The statement recommends that cardiologists, from trainees to cardiologists contemplating retirement, be granted more leeway in their careers to allow them to take time for common life events, such as child rearing, taking care of aged parents, or reducing their workload in case of poor health or physical disabilities, without jeopardizing their careers.
The "2022 ACC Health Policy Statement on Career Flexibility in Cardiology: A Report of the American College of Cardiology Solution Set Oversight Committee" is published online October 13 in the Journal of the AmericanCollege of Cardiology.
'Hard Driving Profession'
The well-being of the cardiovascular workforce is critical to the achievement of the mission of the ACC, which is to transform cardiovascular care and improve heart health, the Health Policy writing committee states. Career flexibility is an important component of ensuring that well-being, they say.
"The ACC has critically looked at the factors that contribute to the lack of diversity and inclusion in cardiovascular practice, and one of the issues is the lack of flexibility in our profession," writing committee chair, Mary Norine Walsh, MD, medical director of the heart failure and cardiac transplantation programs, Ascension St. Vincent Heart Center, Indianapolis, Indiana, told theheart.org | Medscape Cardiology.
The notion of work-life balance has become increasingly important but cardiology as a profession has traditionally not been open to the idea of its value, Walsh said.
"We have a very hard driving profession. It takes many years to train to do the work we do. The need for on-call services is very significant, and we go along because we have always done it this way, but if you don't re-examine the way that you are structuring your work, you'll never change it," she said.
"For example, the 'full time, full call, come to work after you've been up all night' work ethic, which is no longer allowed for trainees, is still in effect once you get into university practice or clinical practice.
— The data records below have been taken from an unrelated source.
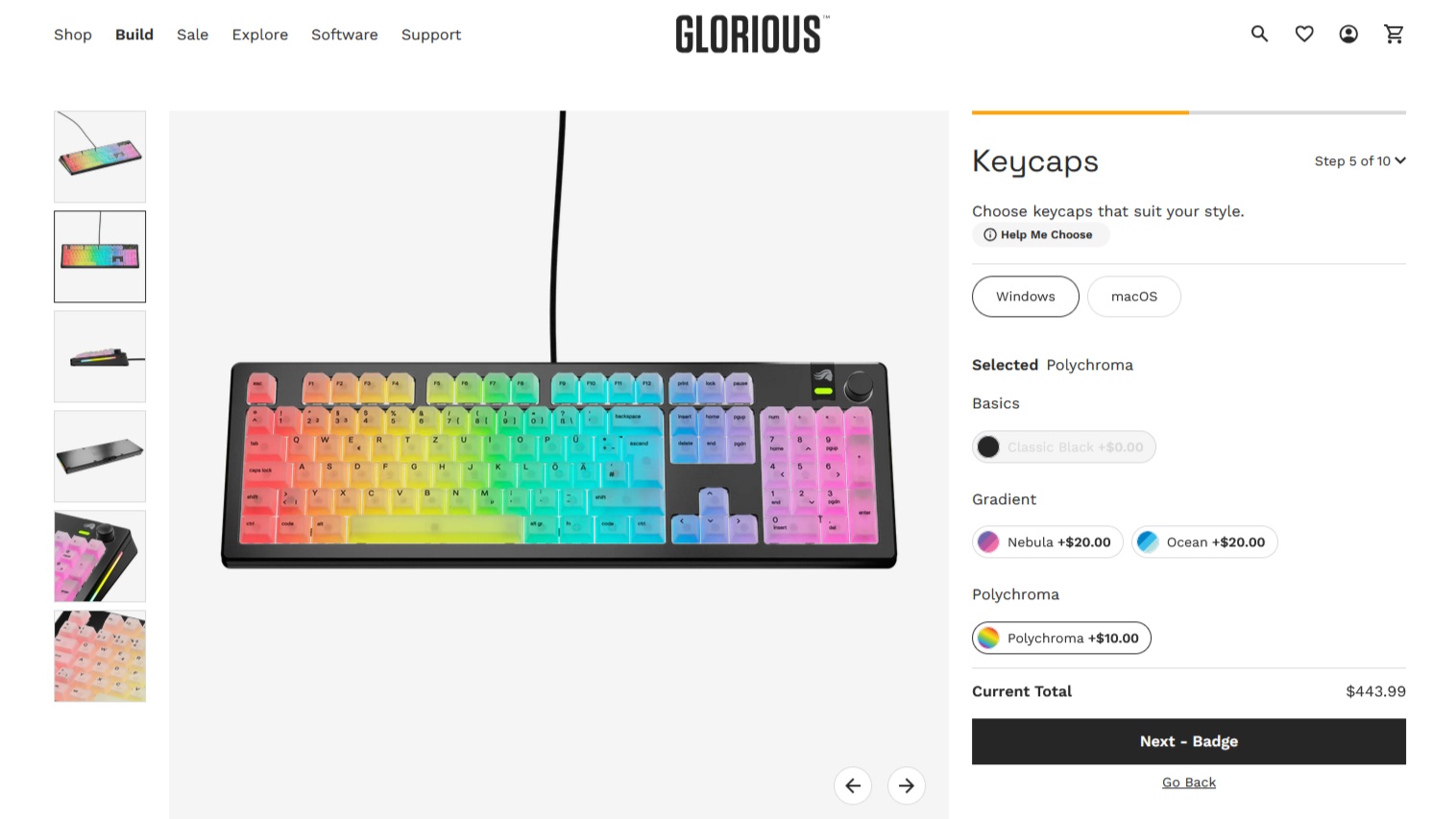Open the user account icon
The width and height of the screenshot is (1456, 819).
(x=1348, y=34)
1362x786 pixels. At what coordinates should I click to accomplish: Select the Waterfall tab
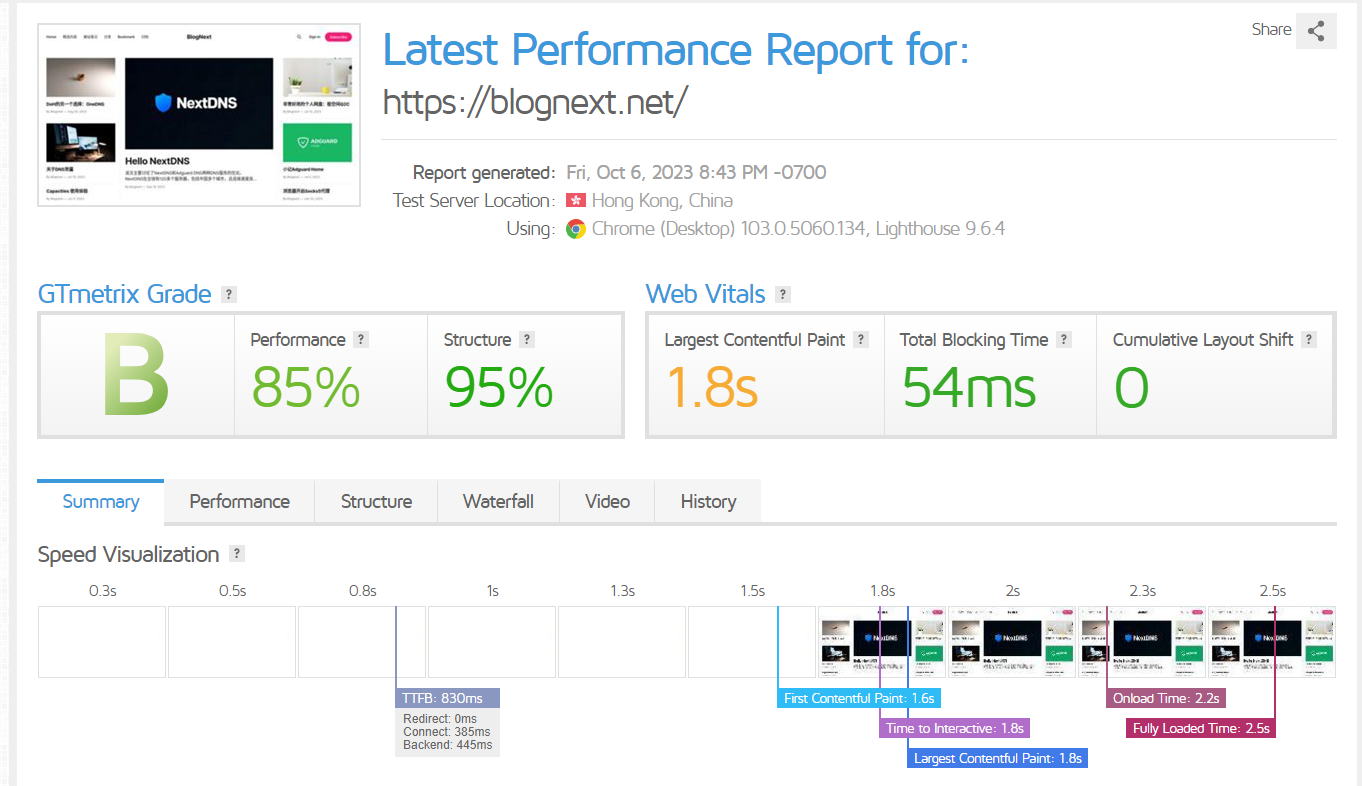click(498, 502)

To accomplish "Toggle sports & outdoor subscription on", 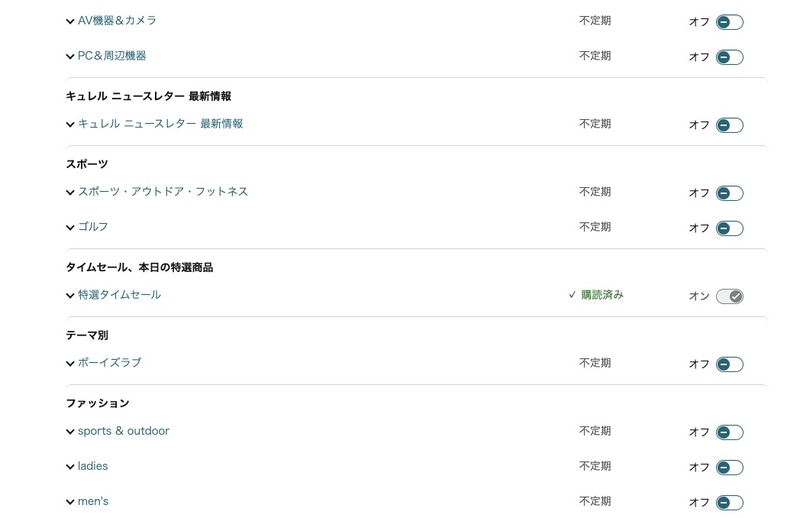I will point(729,432).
We have interventional cardiologists up all night doing STEMI care for patients and then having a full clinic the next day," Walsh said. "The changes that came about for trainees have not trickled up to the faculty or clinical practice level. It's really a patient safety issue."
She emphasized that the new policy statement is not focused solely on women. "The need for time away or flexible time around family planning, childbirth, and parental leave is increasingly important to our younger colleagues, both men and women."